• [Tareas del ejercicio]
1) Transcribe el texto sobre el servicio de psicología de la Fundación Franciscana entre "Camilo se acerca" y "sabe cómo ayudarlo.", ambos incluidos.
2) Según el texto sobre el servicio de psicología de la Fundación Franciscana, ¿con qué familias trabaja esta organización?
3) Por favor, continúa el texto sobre el servicio de psicología de la Fundación Franciscana a partir de su última oración.

• [Fragmento del documento]
────
Camilo se acerca a la consulta preguntándose cómo ser papá ahora que su padre se quitó la vida. Lucía tiene un hijo al que le diagnosticaron autismo. Ella no entiende bien que significa esto, pero siente en la piel que no se puede comunicar con él. Tiago se mira al espejo y no se reconoce: se gasta la adolescencia buscándose en los demás. Su mamá trabaja toda la noche y duerme de día. No sabe cómo ayudarlo.
Estas personas no existen en la realidad, pero representan los rostros de muchas vidas que llegan a la consulta del servicio de psicología de la Fundación Franciscana, una organización que trabaja con familias en contextos vulnerables del Conurbano para que puedan desarrollar sus capacidades y transformar su realidad.
Todas estas personas se acercan buscando un espacio que permita estas preguntas y tolere la intensidad que conllevan. De esto somos testigos: hay algo que pulsa en todo corazón humano. Y no sólo por sobrevivir, sino por algo más: habitar un hogar, tener una familia, un trabajo digno, llorar, reír y jugar. Poder soñar un futuro, pensar un presente, inventar algún chiste, cuidar un vecino y amar locamente.
────
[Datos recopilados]
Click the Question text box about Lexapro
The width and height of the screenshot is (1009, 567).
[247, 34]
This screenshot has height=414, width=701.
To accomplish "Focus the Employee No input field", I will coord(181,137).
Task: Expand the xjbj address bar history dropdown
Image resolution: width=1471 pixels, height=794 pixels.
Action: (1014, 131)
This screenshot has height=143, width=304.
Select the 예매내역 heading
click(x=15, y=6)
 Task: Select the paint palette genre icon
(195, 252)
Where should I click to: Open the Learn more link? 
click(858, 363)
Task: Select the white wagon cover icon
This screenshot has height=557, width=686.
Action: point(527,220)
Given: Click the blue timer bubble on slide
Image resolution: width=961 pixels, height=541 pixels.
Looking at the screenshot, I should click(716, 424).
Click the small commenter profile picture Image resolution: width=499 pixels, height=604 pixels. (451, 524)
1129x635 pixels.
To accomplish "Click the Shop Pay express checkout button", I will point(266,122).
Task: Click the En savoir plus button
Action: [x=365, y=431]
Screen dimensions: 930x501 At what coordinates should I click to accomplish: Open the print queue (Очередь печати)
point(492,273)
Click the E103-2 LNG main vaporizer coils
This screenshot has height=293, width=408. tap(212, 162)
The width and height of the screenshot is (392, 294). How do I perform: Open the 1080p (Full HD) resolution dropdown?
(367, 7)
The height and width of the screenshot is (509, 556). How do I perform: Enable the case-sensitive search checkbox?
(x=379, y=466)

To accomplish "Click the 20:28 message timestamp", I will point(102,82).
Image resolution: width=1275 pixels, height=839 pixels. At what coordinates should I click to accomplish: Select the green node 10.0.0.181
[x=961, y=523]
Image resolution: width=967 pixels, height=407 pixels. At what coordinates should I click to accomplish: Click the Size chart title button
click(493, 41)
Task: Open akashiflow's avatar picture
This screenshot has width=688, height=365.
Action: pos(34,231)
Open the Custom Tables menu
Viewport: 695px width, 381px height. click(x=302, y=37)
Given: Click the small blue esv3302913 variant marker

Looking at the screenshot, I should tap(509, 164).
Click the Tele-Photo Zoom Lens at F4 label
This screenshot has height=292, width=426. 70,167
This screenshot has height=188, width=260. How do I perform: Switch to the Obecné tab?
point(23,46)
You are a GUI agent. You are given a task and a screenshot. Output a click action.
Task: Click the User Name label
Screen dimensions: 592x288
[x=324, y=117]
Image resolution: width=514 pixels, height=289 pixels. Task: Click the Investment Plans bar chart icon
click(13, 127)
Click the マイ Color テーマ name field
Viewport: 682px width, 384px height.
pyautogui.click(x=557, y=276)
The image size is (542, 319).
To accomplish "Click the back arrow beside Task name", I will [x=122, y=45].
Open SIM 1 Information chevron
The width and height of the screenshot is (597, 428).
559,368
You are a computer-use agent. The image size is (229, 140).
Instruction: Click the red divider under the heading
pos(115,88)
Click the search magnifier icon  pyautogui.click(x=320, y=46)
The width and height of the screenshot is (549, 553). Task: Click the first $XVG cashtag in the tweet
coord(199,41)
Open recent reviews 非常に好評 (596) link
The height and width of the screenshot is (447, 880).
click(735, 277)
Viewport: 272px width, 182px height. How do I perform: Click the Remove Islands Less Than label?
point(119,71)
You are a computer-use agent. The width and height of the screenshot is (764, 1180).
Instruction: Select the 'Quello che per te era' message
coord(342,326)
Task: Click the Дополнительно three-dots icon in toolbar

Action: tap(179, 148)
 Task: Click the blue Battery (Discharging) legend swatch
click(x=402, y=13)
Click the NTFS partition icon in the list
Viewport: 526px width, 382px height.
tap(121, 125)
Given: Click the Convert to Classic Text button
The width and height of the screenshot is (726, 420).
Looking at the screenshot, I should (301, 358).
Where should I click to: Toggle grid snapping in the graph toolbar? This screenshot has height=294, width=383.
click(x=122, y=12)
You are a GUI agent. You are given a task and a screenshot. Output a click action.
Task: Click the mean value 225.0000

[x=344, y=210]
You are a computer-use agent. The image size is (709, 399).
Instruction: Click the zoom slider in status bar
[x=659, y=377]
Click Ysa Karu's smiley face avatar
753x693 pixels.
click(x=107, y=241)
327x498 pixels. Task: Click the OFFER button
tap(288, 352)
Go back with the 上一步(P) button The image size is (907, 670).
────
• [Respuestas]
1)
Camilo se acerca a la consulta preguntándose cómo ser papá ahora que su padre se quitó la vida. Lucía tiene un hijo al que le diagnosticaron autismo. Ella no entiende bien que significa esto, pero siente en la piel que no se puede comunicar con él. Tiago se mira al espejo y no se reconoce: se gasta la adolescencia buscándose en los demás. Su mamá trabaja toda la noche y duerme de día. No sabe cómo ayudarlo.

2) Con familias en contextos vulnerables del Conurbano.

3)
Muchas vidas en esta búsqueda están trabadas por no tener un lugar donde poder desplegarse. Algo del ambiente tiene que permitir este despliegue. Son los espacios sociales, económicos, jurídicos, políticos, entre otros –que nos parecen tan abstractos y lejanos– los que al mismo tiempo posibilitan que una persona encarne un destino y tome las riendas de su vida.
Por más invisible que parezca el andamiaje detrás de los escenarios montados por estos ambientes, su impacto es de lo más crudo y concreto en nuestra vida cotidiana. Las personas necesitamos un espacio para transformar nuestros conflictos en respuestas, un espacio que permita nuestro desarrollo emocional.
Hoy muchas de las personas que más lo necesitan no tienen acceso a un espacio público de salud mental. Los recursos en el Conurbano no alcanzan. Los servicios están desbordados y a los profesionales que trabajan en estos lugares no les dan las horas. Para muchos, si no hay acceso a un tratamiento es muy difícil que haya un progreso.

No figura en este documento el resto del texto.